Ennaceur studierte bis zu seinem rechtswissenschaftlichen Diplom 1956 am Institut des Hautes Etudes de Tunis und erwarb 1976 an der Université Paris 1 Panthéon-Sorbonne das Lizenziat im Sozialrecht. Seine 1976 erschienene Dissertation behandelt die Internationale Arbeitsorganisation und die Entwicklung des Sozialrechts in Tunesien und Libyen. Ab 1986 veröffentlichte er Zeitschriftenartikel zu arbeits-, sozial- und entwicklungspolitischen Themen. Von 1977 bis 1979 arbeitete Ennaceur als Rechtsanwalt. Er ist verheiratet und hat fünf Kinder.[1]
Ennaceur begann seine Karriere im tunesischen Ministerium für Arbeit und Soziales (1957–1959) und arbeitete ab 1959 für das Gesundheits- und Sozialministerium, bis 1961 als Kabinettsattaché, dann als Kabinettschef, bis er 1964 Abteilungsleiter im Sozialministerium wurde. Von 1967 bis 1972 war er Generaldirektor des Amtes für Berufsbildung und Beschäftigung.
1972/73 war Ennaceur Gouverneur von Sousse und von Juni bis Dezember 1973 Generalkommissar für Beschäftigung und Berufsbildung. Er war 1974 bis 1977 und 1979 bis 1985 Sozialminister in der tunesischen Regierung unter dem autoritär herrschenden Gründungspräsidenten des Landes Habib Bourguiba. Zwischen 1977 und 1979 arbeitete Ennaceur als Rechtsanwalt und ist seit 1997 bei der Anwaltskammer in Tunis zugelassen.
Zudem hatte Ennaceur mehrere politische Ämter inne. Von 1963 bis 1972 und 1979/80 war Ennaceur Bürgermeister seiner Geburtsstadt. Von 1974 bis 1979 sowie 1981 bis 1985 war er Mitglied der Abgeordnetenkammer. Er gehörte zudem in den 1970er und 1980er Jahren dem Zentralkomitee und 1980 bis 1986 auch dem Politbüro der Regierungspartei Tunesiens an. Nach der Machtübernahme der Präsidentschaft von Bourguiba durch Ben Ali 1987 zog sich Ennaceur weitgehend aus der Tagespolitik zurück.[2]
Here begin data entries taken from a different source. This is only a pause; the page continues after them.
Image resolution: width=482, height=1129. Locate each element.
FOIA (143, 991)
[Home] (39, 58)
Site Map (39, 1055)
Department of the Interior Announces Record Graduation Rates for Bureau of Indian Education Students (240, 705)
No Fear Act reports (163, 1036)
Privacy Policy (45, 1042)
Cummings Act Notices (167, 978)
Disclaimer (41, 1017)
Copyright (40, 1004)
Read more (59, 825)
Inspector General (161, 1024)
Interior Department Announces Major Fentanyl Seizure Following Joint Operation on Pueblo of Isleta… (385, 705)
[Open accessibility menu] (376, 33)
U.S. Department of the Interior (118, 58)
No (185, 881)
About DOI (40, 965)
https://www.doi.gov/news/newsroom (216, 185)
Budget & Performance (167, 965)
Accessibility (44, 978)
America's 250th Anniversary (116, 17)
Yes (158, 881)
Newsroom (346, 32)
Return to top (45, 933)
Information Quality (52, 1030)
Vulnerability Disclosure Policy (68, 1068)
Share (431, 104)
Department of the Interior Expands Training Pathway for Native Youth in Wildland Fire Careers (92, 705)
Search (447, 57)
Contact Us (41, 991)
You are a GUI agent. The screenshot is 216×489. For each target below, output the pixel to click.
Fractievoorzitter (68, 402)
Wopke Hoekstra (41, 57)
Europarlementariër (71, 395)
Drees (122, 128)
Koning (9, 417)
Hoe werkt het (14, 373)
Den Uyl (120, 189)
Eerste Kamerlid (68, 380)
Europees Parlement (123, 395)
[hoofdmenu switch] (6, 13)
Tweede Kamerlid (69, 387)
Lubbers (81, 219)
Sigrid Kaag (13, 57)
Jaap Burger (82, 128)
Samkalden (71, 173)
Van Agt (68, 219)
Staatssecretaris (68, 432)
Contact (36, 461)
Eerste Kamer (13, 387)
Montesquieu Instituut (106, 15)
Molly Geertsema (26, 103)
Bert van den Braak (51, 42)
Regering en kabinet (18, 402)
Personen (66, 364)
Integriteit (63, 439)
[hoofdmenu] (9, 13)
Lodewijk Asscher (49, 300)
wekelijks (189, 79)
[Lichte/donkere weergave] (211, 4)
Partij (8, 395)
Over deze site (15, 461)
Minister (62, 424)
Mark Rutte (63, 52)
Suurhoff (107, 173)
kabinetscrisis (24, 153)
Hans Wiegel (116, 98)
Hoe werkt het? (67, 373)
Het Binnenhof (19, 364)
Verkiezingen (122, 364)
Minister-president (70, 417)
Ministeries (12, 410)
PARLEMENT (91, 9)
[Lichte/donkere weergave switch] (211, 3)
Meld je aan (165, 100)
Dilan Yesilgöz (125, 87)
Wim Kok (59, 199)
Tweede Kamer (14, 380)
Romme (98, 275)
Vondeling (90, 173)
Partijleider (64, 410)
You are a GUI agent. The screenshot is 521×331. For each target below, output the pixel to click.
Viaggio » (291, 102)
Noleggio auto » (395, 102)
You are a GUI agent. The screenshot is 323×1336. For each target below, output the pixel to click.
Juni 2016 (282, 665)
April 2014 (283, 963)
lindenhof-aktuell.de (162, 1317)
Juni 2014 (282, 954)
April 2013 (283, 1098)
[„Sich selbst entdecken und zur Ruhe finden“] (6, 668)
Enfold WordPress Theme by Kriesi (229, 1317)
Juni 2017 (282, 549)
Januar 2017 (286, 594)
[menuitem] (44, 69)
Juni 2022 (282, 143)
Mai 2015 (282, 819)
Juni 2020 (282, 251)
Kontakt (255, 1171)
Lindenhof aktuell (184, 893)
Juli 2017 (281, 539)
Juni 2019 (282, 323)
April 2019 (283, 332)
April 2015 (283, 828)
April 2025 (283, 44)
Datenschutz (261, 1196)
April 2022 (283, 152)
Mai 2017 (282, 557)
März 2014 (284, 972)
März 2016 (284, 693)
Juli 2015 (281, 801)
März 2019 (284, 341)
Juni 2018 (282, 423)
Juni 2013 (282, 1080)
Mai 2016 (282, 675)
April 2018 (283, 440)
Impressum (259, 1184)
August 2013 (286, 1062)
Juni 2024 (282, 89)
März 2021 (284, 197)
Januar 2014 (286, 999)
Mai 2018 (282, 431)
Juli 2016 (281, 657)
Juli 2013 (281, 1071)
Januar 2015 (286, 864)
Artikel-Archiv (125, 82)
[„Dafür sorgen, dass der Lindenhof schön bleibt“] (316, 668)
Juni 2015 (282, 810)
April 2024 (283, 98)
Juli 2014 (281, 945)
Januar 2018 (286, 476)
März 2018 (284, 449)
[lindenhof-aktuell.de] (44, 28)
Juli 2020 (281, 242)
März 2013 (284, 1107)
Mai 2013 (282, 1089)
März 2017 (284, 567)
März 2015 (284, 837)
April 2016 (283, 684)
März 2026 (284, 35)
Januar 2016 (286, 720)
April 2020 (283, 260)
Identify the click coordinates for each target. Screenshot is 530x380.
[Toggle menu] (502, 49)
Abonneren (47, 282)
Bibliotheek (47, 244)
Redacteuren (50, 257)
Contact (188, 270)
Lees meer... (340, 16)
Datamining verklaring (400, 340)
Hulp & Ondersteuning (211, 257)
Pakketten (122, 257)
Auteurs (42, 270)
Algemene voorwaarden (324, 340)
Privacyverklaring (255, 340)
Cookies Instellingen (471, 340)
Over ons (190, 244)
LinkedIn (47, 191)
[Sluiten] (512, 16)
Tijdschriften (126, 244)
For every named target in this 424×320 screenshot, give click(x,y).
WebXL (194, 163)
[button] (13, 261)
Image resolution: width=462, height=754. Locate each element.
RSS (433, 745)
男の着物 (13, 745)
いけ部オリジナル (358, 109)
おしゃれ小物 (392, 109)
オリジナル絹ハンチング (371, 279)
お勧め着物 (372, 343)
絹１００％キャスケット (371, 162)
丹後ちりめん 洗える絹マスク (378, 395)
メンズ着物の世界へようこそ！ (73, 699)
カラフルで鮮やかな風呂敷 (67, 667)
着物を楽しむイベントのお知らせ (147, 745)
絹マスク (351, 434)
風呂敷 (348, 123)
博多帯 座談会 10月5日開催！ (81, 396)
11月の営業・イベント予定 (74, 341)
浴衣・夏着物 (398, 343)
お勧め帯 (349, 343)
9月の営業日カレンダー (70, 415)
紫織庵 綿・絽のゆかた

Ennaceur diente in einer Reihe von Funktionen in nationalen und internationalen Organisationen. So gehörte er 1963/64 dem Exekutivrat der UNICEF und später weiteren Organisationen und Missionen der Vereinten Nationen an und war in der Internationalen Arbeitsorganisation unter anderem Präsident der Weltbeschäftigungskonferenz in Genf 1976. Von 1980 bis 1985 stand er dem Exekutivbüro der Sozialminister der Arabischen Liga, dem Koordinationsbüro der Internationalen Arbeitsorganisation für die Blockfreien Staaten und der tunesischen Delegation in der sozialpolitischen Kommission der Organisation für Afrikanische Einheit vor. Von 1985 bis 1991 war er Präsident des tunesischen Wirtschafts- und Sozialrates (Conseil Economique et Social de Tunisie).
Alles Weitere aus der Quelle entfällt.